━━━━━ PROVIDED TEXT

Our comprehensive programs span the full development cycle from ages 3 to adult. They offer a holistic approach to academic and social-emotional development to ensure all individuals have the skills and confidence they need to realize their full potential.
Our RISE instruction programs target student-specific learning needs and provide one-to-one, specialized instruction that is progress monitored to ensure optimal adaptation to the needs of each individual learner. You can find details about each of our programs here.
LDS instruction programs follow our unique Research-informed Individualized Student Education (RISE) proven methodology designed specifically to meet the needs of each individual student. Developed from BC’s Core Competencies and research-based curricula, the LDS RISE method targets student-specific learning loss and educational needs and provides one-to-one, customized remedial instruction from highly skilled and specialized instructors under our learning support team’s guidance and case management.

━━━━━━━━━━
━━━━━ RECORD EXCERPTS

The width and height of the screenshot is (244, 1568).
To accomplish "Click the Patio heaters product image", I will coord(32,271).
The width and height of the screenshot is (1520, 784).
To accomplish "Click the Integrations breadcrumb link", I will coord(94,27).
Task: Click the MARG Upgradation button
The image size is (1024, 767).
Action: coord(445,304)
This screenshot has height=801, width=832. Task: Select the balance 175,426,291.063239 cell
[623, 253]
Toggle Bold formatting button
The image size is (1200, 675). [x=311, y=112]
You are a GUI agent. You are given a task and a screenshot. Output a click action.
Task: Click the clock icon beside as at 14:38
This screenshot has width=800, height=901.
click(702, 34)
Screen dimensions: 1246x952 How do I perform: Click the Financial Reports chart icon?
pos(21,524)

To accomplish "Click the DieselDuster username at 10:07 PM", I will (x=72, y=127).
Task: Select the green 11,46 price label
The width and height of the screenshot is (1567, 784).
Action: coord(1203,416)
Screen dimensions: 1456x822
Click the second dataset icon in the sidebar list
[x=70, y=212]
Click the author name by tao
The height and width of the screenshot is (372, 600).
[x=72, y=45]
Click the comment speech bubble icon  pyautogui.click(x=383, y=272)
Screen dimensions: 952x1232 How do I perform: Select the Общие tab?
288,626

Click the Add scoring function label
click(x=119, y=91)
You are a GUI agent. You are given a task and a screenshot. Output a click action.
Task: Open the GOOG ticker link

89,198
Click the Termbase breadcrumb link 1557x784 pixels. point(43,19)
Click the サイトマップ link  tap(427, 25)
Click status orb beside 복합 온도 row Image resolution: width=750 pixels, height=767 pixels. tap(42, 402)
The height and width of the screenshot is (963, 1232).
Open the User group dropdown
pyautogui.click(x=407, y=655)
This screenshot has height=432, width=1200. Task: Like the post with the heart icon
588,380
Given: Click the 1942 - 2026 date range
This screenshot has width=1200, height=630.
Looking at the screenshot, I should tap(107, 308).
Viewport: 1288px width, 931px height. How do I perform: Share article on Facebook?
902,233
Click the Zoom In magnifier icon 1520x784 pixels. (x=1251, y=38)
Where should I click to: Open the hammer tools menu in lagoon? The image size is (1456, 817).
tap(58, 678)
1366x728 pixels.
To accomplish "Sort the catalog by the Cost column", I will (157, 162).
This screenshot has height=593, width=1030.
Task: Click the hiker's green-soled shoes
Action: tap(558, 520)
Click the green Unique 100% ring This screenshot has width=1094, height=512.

━━━━━━━━━━

Answer these questions using the text on the learning programs:
1. What age range do the programs cover?
2. How is the specialized one-to-one instruction in the RISE programs checked?
3. What does the abbreviation RISE stand for?

1. Ages 3 to adult.
2. It is progress monitored.
3. Research-informed Individualized Student Education.